◆ Task brief: Where in the entries below does "agent" appear? Copy every line that has it.

◆ Supplied material:
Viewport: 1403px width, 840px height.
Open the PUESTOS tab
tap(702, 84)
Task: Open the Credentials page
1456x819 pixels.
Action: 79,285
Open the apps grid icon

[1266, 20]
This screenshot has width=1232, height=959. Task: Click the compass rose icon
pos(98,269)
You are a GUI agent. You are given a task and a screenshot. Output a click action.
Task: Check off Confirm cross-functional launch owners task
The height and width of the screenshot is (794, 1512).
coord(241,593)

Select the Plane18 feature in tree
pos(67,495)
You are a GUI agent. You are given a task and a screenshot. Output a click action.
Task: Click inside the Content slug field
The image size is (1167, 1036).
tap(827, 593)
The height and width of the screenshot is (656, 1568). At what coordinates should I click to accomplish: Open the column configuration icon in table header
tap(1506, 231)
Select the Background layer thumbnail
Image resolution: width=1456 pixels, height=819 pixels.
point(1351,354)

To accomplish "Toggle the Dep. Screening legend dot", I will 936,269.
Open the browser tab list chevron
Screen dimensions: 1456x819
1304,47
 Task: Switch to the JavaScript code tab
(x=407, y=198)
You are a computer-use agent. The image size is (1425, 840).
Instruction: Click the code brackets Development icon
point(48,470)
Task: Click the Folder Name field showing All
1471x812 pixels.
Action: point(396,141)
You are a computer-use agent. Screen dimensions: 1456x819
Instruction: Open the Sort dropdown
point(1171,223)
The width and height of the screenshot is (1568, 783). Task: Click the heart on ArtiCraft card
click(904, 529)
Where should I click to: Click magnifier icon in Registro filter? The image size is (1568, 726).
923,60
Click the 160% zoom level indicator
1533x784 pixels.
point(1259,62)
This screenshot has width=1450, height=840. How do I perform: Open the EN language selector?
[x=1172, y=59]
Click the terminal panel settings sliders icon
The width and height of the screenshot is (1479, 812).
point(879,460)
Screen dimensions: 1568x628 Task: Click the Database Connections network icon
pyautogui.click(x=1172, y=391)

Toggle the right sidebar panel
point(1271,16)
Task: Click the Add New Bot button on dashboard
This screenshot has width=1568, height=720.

◆ Response to the task:
You are a GUI agent. You are given a task and a screenshot. Output a click action.
You are a GUI agent. You are given a task and a screenshot. Output a click action.
You are a computer-use agent. The image size is (1425, 840).
You are a computer-use agent. Screen dimensions: 1456x819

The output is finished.